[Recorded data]
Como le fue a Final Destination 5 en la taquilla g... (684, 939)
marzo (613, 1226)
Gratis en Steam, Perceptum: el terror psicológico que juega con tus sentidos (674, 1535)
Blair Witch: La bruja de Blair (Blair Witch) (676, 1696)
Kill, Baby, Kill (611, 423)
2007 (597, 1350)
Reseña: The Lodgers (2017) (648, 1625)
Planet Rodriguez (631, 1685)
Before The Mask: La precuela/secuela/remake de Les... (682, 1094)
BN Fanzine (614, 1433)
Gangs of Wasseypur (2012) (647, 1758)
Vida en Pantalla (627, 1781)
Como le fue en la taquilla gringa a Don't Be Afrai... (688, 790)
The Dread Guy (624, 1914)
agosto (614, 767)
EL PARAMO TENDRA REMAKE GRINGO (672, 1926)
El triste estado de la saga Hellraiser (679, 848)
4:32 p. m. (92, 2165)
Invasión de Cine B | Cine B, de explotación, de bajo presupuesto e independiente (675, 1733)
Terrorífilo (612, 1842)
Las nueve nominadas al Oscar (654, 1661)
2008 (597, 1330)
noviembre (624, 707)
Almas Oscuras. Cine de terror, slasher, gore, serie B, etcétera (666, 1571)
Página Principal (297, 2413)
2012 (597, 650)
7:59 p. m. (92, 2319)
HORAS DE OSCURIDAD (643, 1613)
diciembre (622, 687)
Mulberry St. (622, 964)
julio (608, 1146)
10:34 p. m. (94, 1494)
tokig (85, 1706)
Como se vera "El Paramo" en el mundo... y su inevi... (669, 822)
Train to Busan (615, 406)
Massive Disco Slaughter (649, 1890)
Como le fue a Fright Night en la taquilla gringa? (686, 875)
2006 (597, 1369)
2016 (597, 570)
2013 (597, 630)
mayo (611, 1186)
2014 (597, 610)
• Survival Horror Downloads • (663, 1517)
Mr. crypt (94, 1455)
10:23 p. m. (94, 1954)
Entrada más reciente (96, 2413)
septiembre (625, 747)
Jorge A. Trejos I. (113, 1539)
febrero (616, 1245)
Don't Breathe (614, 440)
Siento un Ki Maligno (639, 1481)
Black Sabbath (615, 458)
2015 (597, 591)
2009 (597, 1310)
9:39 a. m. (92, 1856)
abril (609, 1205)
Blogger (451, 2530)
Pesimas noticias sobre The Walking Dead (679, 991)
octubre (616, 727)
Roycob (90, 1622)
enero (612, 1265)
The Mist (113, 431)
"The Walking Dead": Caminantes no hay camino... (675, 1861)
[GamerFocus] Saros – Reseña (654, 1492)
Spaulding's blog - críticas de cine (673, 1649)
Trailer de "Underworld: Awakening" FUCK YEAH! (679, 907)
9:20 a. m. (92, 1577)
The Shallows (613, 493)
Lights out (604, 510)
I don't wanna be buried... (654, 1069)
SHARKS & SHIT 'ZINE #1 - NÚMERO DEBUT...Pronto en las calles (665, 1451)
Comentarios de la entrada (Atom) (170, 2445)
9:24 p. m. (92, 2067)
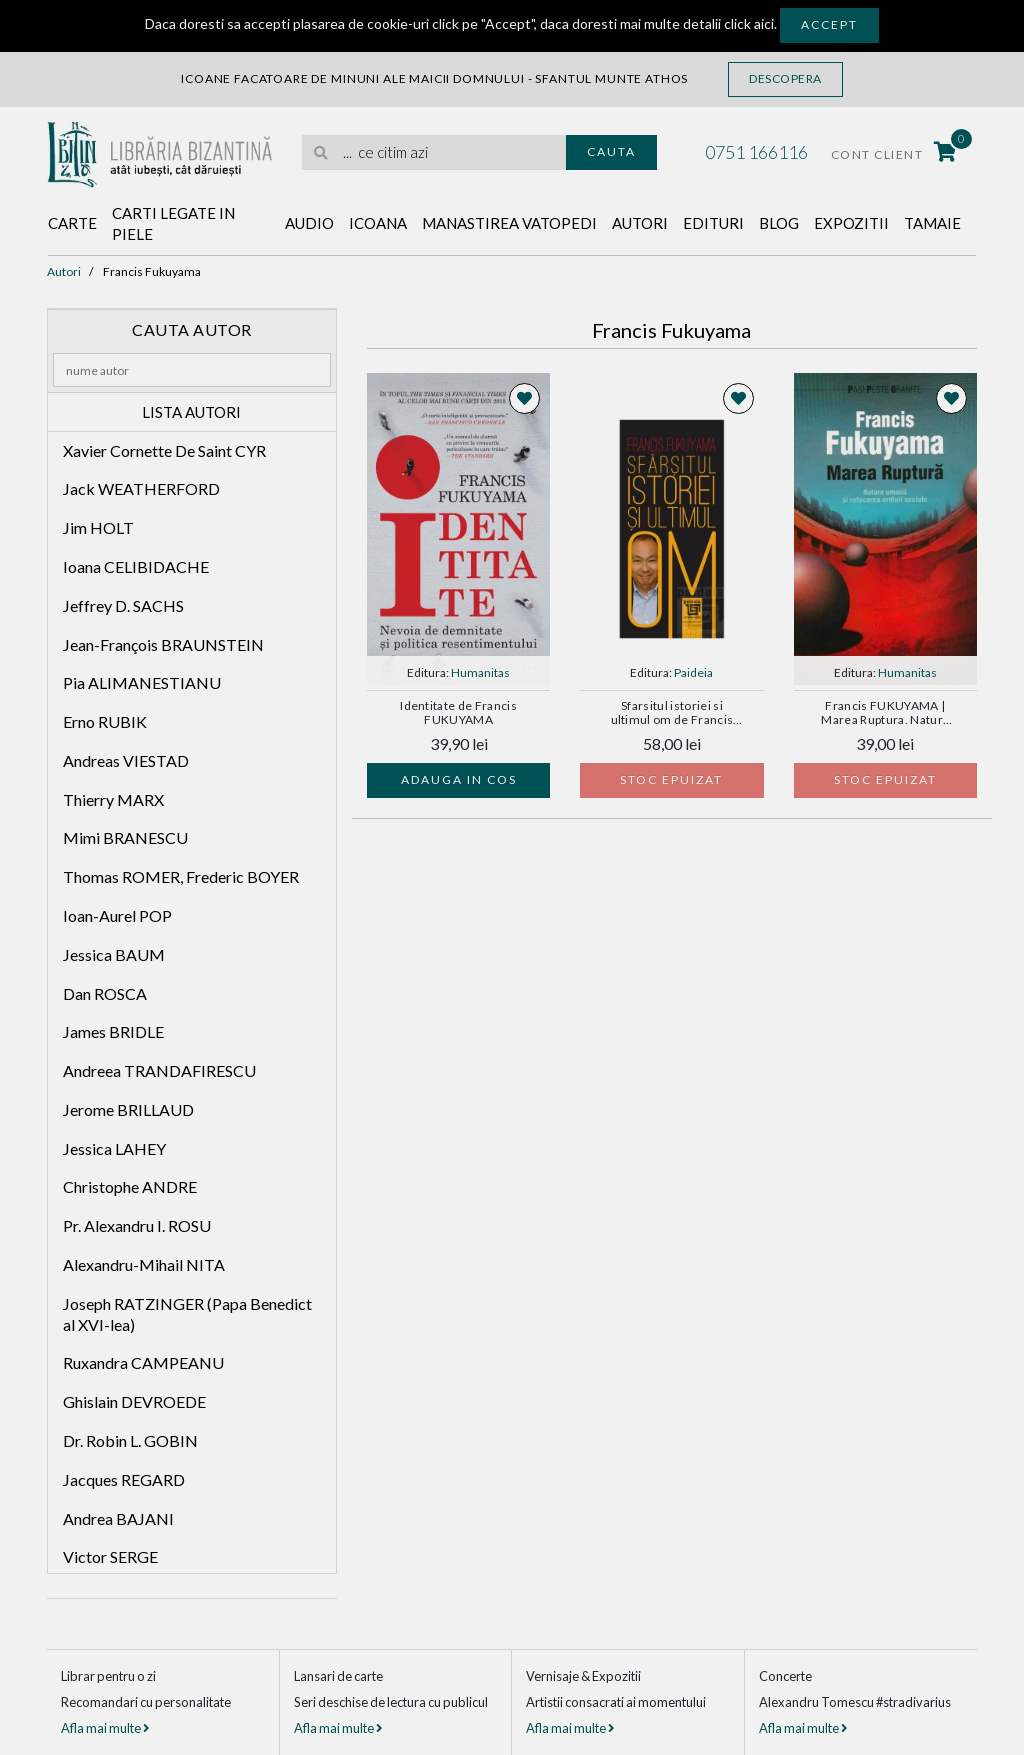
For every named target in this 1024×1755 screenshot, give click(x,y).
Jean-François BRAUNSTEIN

§ **WHAT TO WORK ON**: Rewrite the lines from the one with "The Shallows (613, 493)" through the one with "9:24 p. m. (92, 2067)", inclusive, keeping each request as it is. Scale every coordinate in the answers by 0.45 and round to whole numbers, with halves going up.

§ **COMPLETE ANSWER**:
The Shallows (276, 222)
Lights out (272, 230)
I don't wanna be buried... (294, 481)
SHARKS & SHIT 'ZINE #1 - NÚMERO DEBUT...Pronto en las calles (299, 653)
Comentarios de la entrada (Atom) (77, 1100)
9:24 p. m. (41, 930)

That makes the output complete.